Picture of Nohema Graber; booking photos of Willlard Noble Chaiden Miller (top right), and Jeremy Everett Goodale (bottom right). (Image of Graber via the city of Fairfield, Iowa; mugshots of Willard Noble Chaiden Miller and Jeremy Everett Goodale via Jefferson County Jail)
One of the teens charged with beating a Spanish teacher to death with a baseball bat is set to testify against his co-defendant, a prosecutor said Wednesday.
“The case against Mr. Miller and Mr. Goodale has been severed,” Jefferson County Attorney Chauncey Moulding told the court. “They were to be tried separately, and subsequently, Mr. Goodale has turned state’s evidence and is listed as a witness against Mr. Miller.”
This happened during a hearing to suppress evidence against Willard Noble Chaiden Miller, 17. Authorities claim he and Jeremy Everett Goodale, 17, attacked teacher Nohama Graber amid her usual walk through Chautauqua Park in Fairfield, Iowa. The alleged motive is that Graber had given Miller a bad grade.
No plea deal was announced. Goodale’s attorney Allen Cook declined to comment when Law&Crime reached out by phone.
According to police, the deceased woman was found “concealed under a tarp, wheelbarrow and railroad ties.” In an interview with Iowa Division of Criminal Investigation agents, Miller allegedly admitted that he provided the wheelbarrow from his own home. A witness allegedly told police they saw a wheelbarrow being pushed down a city street just before midnight on Nov. 2, 2021.
According to the documents, a witness also told investigators that some items related to the murder were taken by the defendants and stored in Goodale’s home. On Nov. 4, 2021, police say they recovered clothing, strands of hair, bath towels and two baseball bats-all of which are considered key evidence in the case–from Goodale’s home.
Miller and Goodale were 16 at the time of Graber’s death, but they are set to be tried as adults.
Miller’s defense tried to suppress his statements to law enforcement, for example saying that he was not afforded an attorney at the time of his questioning. Moulding maintained that the teenager voluntarily spoke to authorities with signed permission from his mother.
As previously reported, court documents allege that a witness who knew Goodale showed law enforcement the defendant’s Snapchat messages that showed Goodale and Miller “were involved in the planning, execution, and disposal of evidence” related to their teacher’s death. According to the search warrant, the Snapchat messages reflect how the duo surveilled Graber, elaborate on how exactly she was killed, where her body was dumped, and how the evidence was concealed.

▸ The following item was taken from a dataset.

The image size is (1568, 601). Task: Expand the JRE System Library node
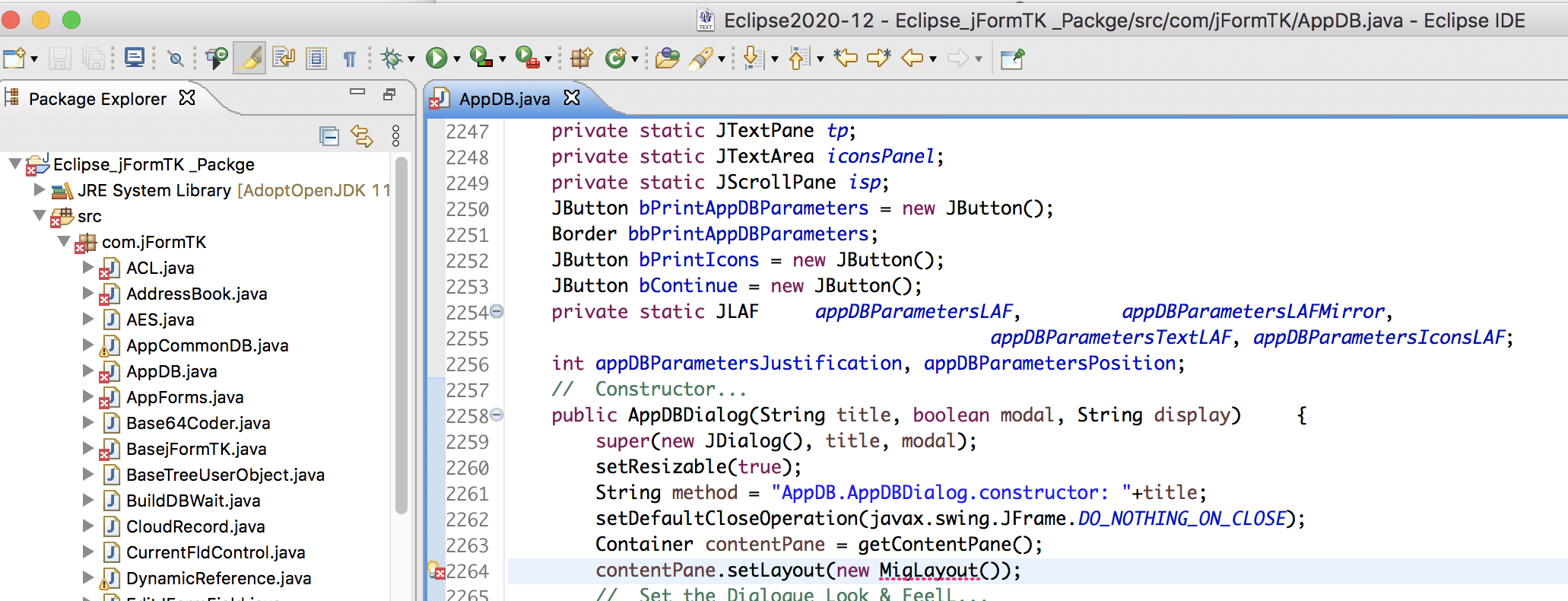pyautogui.click(x=40, y=190)
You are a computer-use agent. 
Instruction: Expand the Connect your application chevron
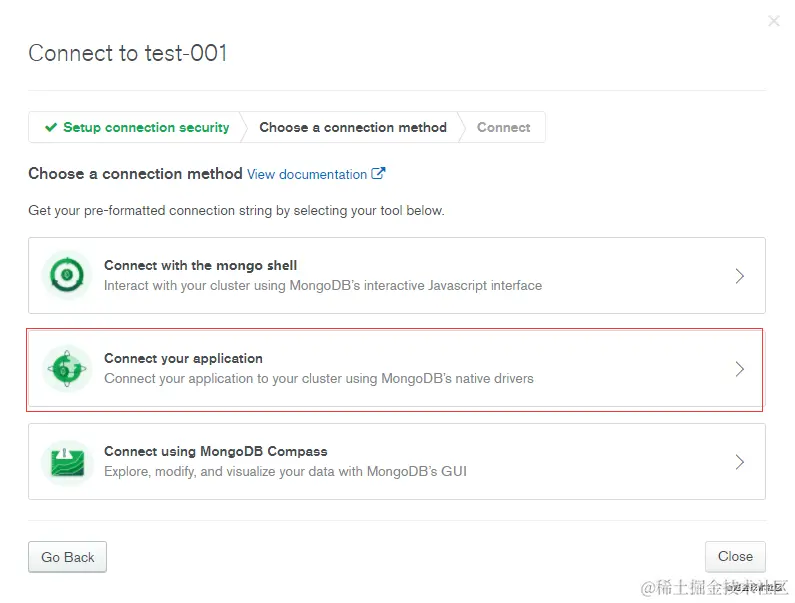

The court documents offer a timeline for the victim’s last moments and the immediate aftermath. Graber apparently parked her car at the park on the day she died at around 4:00 p.m. Her car left the park’s parking lot roughly 42 minutes later followed by a pickup truck.
“To know Nohema was to love her — she was the kind of person every community longs to have in its midst and we were blessed to have her in our lives,” her family said in a statement, according to CBS News. “She lived for her children, her family and her faith. Her next priorities were her job as an educator and the children she taught, her local Parish, and the Spanish-speaking community in Fairfield. The family deeply appreciates the outpouring of support during this unimaginable tragedy.”
Colin Kalmbacher contributed to this report.